### Text to read
---
Award Winning Renewable Heat Incentive Helps Lower Customer Emissions
Good Energy ‐ the UK’s leading supplier of electricity from 100% renewable sources – is celebrating one year of successful trials of domestic gas supply.
Good Energy started supplying gas in November 2008 after customer feedback and extensive market research showed that a majority of Good Energy customers would prefer to buy their gas from Good Energy rather than other suppliers.
The trials have been successful and Good Energy is now offering gas – as a dual fuel tariff only – to all existing and new customers wanting to make the switch. In order to ensure the gas offering was in keeping with Good Energy’s mission to combat climate change, the company also launched a pioneering, and now award winning, Renewable Heat Incentive – HotROCs – to reward those customers generating their own heat from renewable sources and thereby
reducing their use of gas and electricity.
Funded by revenues from gas sales, HotROCs pays customers for every unit of heat they produce. This acts as an incentive to install solar thermal – the most popular method of renewable heat generation in the UK – and thereby lower the use of gas for heating and hot water in the home.
One of the first people to benefit from the HotROCs scheme was Douglas Larsen. He wanted to save on his gas bills and also reduce his impact on the environment. He had solar thermal panels installed on the roof of his house in Newbury through the online Good Energy Shop.
Mr Larsen said: “After having my solar thermal panels installed through Good Energy’s Shop, I have become one of the first in the country to be part of Good Energy’s pioneering Renewable Heat Incentive. My decision to install solar panels was initially an ethical one – a method to reduce my gas consumption and my carbon footprint. Thanks to this incentive, it has now become an economic one too.”
---
Element lookup records

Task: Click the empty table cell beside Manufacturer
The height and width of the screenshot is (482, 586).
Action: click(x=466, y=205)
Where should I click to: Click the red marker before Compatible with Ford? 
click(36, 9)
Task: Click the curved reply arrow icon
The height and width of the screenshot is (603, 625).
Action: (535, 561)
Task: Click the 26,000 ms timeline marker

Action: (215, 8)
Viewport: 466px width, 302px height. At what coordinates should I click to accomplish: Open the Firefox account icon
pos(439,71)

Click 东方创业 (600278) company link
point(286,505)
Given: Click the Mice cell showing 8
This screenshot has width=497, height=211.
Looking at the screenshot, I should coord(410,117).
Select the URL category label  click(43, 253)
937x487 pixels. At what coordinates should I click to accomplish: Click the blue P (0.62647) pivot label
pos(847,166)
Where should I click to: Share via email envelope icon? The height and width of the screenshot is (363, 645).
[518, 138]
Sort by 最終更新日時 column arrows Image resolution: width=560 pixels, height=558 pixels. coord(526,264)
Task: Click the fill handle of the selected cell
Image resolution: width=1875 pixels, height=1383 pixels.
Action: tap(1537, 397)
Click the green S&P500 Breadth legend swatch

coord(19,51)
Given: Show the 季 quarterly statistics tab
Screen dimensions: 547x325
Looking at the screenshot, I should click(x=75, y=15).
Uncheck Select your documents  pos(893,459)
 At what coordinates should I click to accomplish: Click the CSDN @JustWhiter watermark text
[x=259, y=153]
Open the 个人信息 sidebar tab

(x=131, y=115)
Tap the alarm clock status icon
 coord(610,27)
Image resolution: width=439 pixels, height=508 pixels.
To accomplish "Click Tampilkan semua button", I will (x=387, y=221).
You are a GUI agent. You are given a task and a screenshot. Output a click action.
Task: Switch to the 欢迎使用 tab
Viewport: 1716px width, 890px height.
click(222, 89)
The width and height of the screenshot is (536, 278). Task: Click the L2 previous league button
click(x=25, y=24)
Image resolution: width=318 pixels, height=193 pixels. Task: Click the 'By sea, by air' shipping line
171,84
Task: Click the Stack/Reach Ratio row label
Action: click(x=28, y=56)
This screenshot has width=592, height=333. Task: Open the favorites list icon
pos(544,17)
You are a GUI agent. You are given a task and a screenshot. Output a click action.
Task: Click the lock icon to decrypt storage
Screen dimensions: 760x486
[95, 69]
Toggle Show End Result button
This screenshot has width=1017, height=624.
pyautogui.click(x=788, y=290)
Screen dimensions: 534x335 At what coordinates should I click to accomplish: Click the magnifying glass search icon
---
### Problem details
Print the whole Good Energy article word for word, with nothing changed or left out. Nothing in the listing is needed for this work.

### Exercise result
Award Winning Renewable Heat Incentive Helps Lower Customer Emissions
Good Energy ‐ the UK’s leading supplier of electricity from 100% renewable sources – is celebrating one year of successful trials of domestic gas supply.
Good Energy started supplying gas in November 2008 after customer feedback and extensive market research showed that a majority of Good Energy customers would prefer to buy their gas from Good Energy rather than other suppliers.
The trials have been successful and Good Energy is now offering gas – as a dual fuel tariff only – to all existing and new customers wanting to make the switch. In order to ensure the gas offering was in keeping with Good Energy’s mission to combat climate change, the company also launched a pioneering, and now award winning, Renewable Heat Incentive – HotROCs – to reward those customers generating their own heat from renewable sources and thereby
reducing their use of gas and electricity.
Funded by revenues from gas sales, HotROCs pays customers for every unit of heat they produce. This acts as an incentive to install solar thermal – the most popular method of renewable heat generation in the UK – and thereby lower the use of gas for heating and hot water in the home.
One of the first people to benefit from the HotROCs scheme was Douglas Larsen. He wanted to save on his gas bills and also reduce his impact on the environment. He had solar thermal panels installed on the roof of his house in Newbury through the online Good Energy Shop.
Mr Larsen said: “After having my solar thermal panels installed through Good Energy’s Shop, I have become one of the first in the country to be part of Good Energy’s pioneering Renewable Heat Incentive. My decision to install solar panels was initially an ethical one – a method to reduce my gas consumption and my carbon footprint. Thanks to this incentive, it has now become an economic one too.”